> [Stated problem]:
Copy the rows below verbatim, from the line containing "You are a computer-use agent. 1152x591" through the line containing "Action: pyautogui.click(x=786, y=78)", and output nothing else.

******

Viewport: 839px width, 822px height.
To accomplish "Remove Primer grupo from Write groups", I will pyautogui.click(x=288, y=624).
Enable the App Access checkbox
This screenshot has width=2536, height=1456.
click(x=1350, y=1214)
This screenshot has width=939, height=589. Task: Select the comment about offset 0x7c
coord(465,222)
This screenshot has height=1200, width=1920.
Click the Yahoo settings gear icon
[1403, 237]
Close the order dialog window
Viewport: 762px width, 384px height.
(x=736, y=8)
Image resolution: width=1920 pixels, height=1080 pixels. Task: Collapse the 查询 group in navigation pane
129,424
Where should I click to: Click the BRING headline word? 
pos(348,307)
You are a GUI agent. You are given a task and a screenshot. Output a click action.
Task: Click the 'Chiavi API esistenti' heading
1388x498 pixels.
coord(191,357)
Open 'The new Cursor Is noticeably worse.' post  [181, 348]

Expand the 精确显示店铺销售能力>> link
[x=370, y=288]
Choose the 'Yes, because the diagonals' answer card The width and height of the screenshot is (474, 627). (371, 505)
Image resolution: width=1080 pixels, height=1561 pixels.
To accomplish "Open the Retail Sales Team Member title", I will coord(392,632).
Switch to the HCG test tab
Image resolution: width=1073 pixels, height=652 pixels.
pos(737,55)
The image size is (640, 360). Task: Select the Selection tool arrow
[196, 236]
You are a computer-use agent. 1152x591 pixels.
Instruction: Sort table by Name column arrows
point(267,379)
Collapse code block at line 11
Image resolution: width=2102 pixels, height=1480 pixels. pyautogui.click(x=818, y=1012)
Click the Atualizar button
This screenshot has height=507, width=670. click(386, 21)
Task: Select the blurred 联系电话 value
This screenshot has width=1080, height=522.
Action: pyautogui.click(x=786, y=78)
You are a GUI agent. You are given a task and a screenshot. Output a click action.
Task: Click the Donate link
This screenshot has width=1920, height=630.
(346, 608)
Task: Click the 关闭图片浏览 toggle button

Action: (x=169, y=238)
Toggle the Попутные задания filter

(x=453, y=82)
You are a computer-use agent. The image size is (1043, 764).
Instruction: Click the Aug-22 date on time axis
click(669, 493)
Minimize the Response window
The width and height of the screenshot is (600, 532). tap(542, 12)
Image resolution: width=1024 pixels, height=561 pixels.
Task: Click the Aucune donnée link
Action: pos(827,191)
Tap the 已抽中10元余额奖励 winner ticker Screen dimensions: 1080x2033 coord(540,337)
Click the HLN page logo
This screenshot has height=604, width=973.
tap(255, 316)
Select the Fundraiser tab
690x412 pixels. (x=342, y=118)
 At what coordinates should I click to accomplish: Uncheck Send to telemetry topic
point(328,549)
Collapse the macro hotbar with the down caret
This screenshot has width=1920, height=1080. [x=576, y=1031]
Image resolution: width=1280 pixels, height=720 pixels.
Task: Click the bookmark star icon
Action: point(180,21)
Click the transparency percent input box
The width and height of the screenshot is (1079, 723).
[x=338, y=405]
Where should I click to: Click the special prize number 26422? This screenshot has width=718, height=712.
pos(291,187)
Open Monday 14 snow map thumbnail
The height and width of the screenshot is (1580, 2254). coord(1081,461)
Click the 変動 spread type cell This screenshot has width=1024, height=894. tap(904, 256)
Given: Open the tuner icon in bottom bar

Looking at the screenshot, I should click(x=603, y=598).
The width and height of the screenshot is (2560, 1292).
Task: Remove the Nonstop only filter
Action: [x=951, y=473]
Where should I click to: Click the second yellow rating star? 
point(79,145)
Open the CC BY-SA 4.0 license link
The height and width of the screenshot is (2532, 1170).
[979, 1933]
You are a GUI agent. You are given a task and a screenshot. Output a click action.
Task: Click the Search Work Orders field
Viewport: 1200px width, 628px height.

******

> [Output for this exercise]:
You are a computer-use agent. 1152x591 pixels.
Instruction: Sort table by Name column arrows
point(267,379)
Collapse code block at line 11
Image resolution: width=2102 pixels, height=1480 pixels. pyautogui.click(x=818, y=1012)
Click the Atualizar button
This screenshot has height=507, width=670. click(386, 21)
Task: Select the blurred 联系电话 value
This screenshot has width=1080, height=522.
Action: pyautogui.click(x=786, y=78)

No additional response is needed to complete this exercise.